The rumor that Farkhunda burned the Koran persisted in the days after her attack. In a speech at a Kabul mosque, a local cleric said Friday the government should not arrest those involved, according to Reuters.
“It will mean an uprising,” he said.
And Facebook posts from a man named Sharaf Baghlany bragging about his role in the killing were met with approval from many commenters, according to the Los Angeles Times.
But General Mohammad Zahir, the head of the interior ministry’s criminal investigation directorate, said at the funeral Sunday he had reviewed the evidence and concluded Farkhunda was “totally innocent.”
“Last night I went through all documents and evidence once again, but I couldn’t find any evidence to say Farkhunda burned the Holy Koran,” he told reporters.
Meanwhile, Farkhunda’s family members offered conflicting accounts of her mental state. Her mother told the New York Times she suffered from an unspecified “mental malady,” and a police investigator said she told her doctor she planned to commit suicide a few weeks earlier.
But speaking with the AP, Farkhunda’s brother said this was a defense made up by their father, who hoped it would protect the family while they fled to safety.
“My father was frightened and made the false statement to calm people down,” hetold Reuters, adding that his sister was an Islamic studies teacher.
“Here was this woman who was smart, and pious and very dedicated to Islam,” Fereshta Kazemi, an Afghan-American activist and filmmaker, said in a phone interview with The Washington Post. “She was exactly what even conservatives there were pushing for women to be like, and yet here she is dead.”
Kazemi is one of many who learned of the killing via social media. Though based in Los Angeles, she’s working with activists in Afghanistan and elsewhere to compile screenshots from video footage of the attack and from the comments on Baghlany’s post bragging about his role, which she hopes will help police investigators identify Farkhunda’s killers. So far, 13 people have been arrested in connection with the assault, and 13 police officers have been suspended pending investigation.
According to Kazemi, the attack — and the response to it — showed how intolerant of debate Afghan society has become. The amulets that Farkhunda protested are a cultural phenomenon not strictly rooted in Islamic texts, and she appeared to be challenging their religious significance.
“But for women in particular speaking up is not really allowed,” Kazemi said. “Women are the first to bear the brunt of having to be silent.”
“The fear and shock are just so palpable,” said Body, the journalist who attended the funeral. “Despite all the progress that everyone thought they had made on the surface, that something like this right in downtown Kabul shocked everyone beyond belief.”
Body said dozens of women attended the funeral yesterday, slowly carrying the coffin over uneven ground in scorching heat. A chain of men linked arms around them, protecting them from an even larger crowd of onlookers. Some of the women shouted at those watching.

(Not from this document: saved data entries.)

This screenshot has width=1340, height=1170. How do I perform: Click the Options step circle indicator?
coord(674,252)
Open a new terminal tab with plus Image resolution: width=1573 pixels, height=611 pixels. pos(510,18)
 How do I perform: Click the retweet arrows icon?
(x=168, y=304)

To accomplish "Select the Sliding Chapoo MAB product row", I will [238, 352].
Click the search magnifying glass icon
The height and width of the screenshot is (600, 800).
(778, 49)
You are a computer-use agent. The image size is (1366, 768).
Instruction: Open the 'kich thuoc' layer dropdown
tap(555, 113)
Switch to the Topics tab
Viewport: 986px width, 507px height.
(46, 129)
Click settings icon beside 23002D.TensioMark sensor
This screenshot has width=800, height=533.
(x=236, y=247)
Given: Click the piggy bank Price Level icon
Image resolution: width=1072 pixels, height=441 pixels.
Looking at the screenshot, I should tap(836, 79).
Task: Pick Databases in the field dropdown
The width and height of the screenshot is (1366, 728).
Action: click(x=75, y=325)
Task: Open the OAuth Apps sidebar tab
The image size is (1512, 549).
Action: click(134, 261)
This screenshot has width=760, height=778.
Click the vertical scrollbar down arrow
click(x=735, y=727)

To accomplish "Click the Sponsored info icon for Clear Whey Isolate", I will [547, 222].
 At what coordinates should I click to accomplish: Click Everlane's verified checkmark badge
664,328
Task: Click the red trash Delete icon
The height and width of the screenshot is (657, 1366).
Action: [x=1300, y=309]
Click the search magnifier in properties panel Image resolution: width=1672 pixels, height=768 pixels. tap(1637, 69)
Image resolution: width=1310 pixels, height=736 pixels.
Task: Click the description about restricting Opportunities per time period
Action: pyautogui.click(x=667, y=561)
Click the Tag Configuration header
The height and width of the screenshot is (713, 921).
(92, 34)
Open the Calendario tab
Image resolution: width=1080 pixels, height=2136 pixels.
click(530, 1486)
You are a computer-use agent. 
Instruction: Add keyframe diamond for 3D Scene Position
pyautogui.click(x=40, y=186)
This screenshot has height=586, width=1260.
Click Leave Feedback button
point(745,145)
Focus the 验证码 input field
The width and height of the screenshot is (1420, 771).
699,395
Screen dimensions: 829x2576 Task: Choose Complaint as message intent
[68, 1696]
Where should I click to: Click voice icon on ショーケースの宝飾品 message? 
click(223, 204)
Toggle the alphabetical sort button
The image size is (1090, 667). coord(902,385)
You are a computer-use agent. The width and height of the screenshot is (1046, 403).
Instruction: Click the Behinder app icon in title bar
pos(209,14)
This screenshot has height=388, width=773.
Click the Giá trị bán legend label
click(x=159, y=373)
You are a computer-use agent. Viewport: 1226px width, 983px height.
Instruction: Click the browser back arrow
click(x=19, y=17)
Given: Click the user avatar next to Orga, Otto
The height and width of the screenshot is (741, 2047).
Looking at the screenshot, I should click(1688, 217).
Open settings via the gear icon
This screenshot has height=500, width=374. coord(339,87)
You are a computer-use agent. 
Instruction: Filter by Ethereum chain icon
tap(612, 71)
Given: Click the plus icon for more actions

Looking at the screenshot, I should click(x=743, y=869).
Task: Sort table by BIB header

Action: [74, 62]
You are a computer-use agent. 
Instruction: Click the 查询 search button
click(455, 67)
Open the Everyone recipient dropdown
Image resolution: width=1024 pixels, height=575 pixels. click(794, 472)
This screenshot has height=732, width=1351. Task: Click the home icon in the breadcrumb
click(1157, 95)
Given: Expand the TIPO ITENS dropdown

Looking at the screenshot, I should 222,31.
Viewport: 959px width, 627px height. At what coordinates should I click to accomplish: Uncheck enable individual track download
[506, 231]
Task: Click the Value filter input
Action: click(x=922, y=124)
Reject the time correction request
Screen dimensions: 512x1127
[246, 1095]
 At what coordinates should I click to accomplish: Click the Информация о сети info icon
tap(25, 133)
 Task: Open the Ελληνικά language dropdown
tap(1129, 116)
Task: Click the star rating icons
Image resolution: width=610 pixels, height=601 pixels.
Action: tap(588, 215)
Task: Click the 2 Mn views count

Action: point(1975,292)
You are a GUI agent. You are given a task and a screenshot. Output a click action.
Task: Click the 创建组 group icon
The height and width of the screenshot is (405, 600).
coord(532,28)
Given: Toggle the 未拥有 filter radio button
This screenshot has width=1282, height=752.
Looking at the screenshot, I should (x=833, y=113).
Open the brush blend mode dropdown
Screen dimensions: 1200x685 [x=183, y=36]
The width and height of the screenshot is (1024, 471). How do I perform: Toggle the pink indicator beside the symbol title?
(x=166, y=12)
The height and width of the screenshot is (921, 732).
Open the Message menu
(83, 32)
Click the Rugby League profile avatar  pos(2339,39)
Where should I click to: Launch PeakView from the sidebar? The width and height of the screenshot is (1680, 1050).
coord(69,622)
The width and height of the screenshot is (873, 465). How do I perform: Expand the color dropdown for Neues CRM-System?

“What they were saying was so honest and so real about how women are treated here,” Body said. “That they were yelling at men in the crowd, that they were carrying the coffin at all, shows that they were pushed so far by this, because what happened was just so extreme.”

(Mohammad Ismail/ Reuters)
Women convened again on Monday at the spot where Farkhunda was killed, carrying images of her bloody face and shouting for justice.
Farkhunda’s killing should be part of a larger conversation about tolerance, rule of law and women’s rights in Afghanistan, Kazemi added. That conversation — like the image of dozens of women breaking taboo to honor Farkhunda at her funeral — will give some solace to those now in mourning.